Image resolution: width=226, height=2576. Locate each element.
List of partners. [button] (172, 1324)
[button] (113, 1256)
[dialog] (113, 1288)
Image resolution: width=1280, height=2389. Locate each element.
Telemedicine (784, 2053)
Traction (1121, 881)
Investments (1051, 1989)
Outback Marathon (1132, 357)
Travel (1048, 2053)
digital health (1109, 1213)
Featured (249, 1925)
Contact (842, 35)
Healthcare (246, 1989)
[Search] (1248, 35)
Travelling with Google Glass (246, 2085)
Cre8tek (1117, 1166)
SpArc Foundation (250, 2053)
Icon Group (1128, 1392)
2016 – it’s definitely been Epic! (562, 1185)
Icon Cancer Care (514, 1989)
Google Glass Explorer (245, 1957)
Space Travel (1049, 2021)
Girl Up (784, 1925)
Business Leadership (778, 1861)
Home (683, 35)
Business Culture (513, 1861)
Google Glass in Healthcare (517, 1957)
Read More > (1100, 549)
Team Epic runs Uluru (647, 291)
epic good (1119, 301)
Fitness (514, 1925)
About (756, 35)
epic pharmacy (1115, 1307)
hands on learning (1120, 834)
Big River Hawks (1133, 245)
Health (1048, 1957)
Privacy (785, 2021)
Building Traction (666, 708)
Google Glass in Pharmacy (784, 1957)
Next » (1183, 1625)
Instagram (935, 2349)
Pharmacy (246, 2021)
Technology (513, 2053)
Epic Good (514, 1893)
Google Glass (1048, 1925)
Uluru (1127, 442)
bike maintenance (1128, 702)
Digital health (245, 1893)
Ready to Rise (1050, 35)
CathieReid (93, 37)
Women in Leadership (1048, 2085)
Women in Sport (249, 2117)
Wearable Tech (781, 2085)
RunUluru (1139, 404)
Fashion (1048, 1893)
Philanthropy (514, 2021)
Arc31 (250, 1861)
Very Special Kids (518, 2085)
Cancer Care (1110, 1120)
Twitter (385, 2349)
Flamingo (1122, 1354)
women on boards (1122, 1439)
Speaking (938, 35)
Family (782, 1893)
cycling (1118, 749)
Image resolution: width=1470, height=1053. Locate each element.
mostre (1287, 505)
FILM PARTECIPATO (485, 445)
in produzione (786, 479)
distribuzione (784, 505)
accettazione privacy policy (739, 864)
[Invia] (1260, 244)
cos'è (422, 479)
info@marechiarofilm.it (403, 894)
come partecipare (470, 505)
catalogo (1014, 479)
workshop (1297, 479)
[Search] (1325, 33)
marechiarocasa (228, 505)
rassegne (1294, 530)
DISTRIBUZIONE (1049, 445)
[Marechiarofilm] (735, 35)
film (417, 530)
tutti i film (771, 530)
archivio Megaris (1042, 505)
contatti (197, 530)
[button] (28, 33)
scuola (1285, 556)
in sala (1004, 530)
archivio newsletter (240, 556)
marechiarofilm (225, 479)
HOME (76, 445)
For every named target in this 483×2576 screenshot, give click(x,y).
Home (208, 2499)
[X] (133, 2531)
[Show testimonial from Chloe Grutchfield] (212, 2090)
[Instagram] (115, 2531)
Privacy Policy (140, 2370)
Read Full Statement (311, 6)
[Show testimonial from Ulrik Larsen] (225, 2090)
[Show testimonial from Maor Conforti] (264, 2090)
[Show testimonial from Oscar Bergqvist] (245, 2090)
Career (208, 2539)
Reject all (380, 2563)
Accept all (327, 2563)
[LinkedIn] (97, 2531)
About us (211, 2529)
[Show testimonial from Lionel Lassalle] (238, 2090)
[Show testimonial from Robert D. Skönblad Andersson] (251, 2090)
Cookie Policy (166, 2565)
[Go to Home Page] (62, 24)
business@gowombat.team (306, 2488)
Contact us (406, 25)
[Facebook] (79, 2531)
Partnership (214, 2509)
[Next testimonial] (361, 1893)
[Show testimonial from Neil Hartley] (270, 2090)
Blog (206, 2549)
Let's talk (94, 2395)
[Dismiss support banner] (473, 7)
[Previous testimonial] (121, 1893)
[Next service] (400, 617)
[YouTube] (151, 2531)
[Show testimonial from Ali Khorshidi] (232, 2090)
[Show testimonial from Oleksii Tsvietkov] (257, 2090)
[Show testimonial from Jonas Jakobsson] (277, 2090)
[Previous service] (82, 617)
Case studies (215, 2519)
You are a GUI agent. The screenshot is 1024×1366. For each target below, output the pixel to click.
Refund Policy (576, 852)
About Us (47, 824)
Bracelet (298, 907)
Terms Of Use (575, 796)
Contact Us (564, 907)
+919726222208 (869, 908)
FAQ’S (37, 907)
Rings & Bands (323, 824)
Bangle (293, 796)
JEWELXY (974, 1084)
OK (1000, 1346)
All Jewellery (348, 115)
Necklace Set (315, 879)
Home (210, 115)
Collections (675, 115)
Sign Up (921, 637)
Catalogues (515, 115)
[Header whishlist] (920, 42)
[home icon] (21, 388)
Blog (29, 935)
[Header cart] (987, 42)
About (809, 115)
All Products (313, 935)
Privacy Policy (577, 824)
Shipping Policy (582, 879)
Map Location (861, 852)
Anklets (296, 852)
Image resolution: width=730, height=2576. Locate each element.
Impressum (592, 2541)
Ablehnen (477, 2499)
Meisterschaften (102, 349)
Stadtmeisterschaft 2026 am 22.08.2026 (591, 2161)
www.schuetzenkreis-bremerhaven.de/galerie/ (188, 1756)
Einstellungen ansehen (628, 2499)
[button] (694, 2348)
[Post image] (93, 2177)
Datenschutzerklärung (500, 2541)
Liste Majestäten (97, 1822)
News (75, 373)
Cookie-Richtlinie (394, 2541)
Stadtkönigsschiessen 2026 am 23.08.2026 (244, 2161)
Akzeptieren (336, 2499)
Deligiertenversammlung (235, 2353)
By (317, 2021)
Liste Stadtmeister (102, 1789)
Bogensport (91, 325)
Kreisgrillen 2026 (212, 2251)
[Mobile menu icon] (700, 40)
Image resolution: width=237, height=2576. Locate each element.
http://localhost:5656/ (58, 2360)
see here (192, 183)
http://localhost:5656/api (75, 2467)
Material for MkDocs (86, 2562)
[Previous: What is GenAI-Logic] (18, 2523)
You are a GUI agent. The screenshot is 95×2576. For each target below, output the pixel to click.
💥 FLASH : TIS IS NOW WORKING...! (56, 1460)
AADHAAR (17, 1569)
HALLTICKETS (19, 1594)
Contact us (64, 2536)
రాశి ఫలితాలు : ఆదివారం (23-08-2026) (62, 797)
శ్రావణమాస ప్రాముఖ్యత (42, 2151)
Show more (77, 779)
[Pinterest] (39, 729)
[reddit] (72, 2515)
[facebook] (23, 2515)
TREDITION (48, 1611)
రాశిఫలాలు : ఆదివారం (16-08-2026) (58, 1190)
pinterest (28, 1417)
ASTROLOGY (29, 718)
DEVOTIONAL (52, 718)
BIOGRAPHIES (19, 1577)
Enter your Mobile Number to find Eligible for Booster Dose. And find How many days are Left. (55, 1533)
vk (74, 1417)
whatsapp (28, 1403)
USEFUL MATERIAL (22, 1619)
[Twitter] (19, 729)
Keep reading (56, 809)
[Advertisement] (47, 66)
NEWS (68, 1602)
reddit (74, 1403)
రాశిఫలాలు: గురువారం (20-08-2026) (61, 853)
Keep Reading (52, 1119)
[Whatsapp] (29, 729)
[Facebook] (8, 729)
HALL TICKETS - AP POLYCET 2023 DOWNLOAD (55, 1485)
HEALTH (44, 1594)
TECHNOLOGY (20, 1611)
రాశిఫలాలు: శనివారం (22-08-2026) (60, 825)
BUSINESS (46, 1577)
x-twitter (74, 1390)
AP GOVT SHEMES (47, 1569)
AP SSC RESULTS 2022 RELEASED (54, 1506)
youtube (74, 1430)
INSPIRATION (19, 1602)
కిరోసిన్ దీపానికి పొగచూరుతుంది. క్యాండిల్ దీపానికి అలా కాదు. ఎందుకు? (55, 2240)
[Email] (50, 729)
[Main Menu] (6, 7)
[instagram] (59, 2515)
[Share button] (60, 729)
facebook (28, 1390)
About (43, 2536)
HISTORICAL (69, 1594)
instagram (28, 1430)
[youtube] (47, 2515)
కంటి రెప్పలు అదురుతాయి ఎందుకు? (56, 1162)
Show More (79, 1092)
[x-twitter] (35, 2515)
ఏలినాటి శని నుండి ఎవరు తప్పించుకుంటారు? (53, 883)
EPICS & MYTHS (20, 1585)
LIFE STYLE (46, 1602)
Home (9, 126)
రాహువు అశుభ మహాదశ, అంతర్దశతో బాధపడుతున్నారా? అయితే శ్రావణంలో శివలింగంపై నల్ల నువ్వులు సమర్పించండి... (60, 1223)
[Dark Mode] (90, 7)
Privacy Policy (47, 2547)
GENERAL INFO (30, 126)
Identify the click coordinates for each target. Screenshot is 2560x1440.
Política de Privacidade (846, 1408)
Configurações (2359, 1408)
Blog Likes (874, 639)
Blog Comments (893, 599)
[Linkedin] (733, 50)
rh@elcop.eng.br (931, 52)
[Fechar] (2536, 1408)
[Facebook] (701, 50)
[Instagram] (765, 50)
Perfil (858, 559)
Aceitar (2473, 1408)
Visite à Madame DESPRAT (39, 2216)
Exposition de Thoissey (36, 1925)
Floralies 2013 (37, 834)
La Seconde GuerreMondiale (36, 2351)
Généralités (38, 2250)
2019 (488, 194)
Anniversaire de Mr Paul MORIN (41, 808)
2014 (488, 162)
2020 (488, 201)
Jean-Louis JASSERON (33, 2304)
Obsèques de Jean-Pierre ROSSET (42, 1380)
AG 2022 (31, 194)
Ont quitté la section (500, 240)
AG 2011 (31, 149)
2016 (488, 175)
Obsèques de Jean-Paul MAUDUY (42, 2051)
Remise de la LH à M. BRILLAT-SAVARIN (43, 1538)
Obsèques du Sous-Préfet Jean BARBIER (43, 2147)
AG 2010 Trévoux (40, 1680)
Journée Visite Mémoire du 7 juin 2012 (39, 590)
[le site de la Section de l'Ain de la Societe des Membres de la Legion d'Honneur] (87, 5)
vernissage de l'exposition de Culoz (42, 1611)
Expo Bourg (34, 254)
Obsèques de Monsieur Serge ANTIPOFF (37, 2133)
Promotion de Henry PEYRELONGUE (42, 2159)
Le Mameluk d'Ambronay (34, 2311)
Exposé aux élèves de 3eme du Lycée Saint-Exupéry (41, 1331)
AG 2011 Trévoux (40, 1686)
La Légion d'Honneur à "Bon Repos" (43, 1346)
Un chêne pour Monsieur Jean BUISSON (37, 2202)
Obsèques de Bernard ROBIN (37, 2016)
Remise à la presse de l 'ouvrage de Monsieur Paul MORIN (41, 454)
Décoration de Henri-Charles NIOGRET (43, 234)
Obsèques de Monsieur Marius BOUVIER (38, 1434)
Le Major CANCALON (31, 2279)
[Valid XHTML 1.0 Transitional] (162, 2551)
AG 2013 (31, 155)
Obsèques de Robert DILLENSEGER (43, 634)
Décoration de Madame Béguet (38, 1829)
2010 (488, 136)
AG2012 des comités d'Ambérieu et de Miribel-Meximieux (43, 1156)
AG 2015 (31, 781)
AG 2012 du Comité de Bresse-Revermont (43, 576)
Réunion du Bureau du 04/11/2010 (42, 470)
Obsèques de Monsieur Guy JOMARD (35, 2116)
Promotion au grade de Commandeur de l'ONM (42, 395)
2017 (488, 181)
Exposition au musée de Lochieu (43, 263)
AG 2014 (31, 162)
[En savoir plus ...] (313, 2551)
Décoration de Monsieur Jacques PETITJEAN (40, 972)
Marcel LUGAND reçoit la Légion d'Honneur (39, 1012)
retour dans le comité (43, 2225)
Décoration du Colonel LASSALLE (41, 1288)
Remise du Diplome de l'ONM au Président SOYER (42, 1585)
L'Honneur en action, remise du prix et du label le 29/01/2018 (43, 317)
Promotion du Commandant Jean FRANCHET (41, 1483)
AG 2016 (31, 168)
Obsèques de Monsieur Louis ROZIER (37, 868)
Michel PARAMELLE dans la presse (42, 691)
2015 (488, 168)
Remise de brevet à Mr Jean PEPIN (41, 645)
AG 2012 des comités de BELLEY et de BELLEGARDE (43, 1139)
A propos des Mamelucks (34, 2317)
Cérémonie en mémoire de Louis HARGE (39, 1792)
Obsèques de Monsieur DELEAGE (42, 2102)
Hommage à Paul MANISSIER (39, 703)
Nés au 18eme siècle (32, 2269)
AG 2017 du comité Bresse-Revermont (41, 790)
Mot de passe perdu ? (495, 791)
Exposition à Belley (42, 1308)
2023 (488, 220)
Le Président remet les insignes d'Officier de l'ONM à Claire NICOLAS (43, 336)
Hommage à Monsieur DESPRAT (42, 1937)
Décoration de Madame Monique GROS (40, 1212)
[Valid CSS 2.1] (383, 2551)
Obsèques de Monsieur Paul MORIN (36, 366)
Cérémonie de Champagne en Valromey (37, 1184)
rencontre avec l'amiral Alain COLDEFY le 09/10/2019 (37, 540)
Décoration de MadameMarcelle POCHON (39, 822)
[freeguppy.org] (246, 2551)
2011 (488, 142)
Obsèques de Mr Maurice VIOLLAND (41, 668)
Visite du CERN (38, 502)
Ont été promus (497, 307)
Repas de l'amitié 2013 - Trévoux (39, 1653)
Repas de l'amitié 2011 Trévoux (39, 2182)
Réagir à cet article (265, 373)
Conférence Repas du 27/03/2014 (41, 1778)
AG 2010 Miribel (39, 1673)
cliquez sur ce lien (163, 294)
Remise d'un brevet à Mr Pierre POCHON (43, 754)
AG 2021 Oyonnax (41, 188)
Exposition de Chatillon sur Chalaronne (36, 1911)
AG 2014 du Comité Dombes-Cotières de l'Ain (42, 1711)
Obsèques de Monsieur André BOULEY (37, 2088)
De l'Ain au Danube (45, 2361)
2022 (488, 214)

————

● Your goal:
All lines from the beginning of the listing through the one with "Featured (249, 1925)" are to be restated word for word, and only those.

● Final answer:
Image resolution: width=226, height=2576. Locate each element.
List of partners. [button] (172, 1324)
[button] (113, 1256)
[dialog] (113, 1288)
Image resolution: width=1280, height=2389. Locate each element.
Telemedicine (784, 2053)
Traction (1121, 881)
Investments (1051, 1989)
Outback Marathon (1132, 357)
Travel (1048, 2053)
digital health (1109, 1213)
Featured (249, 1925)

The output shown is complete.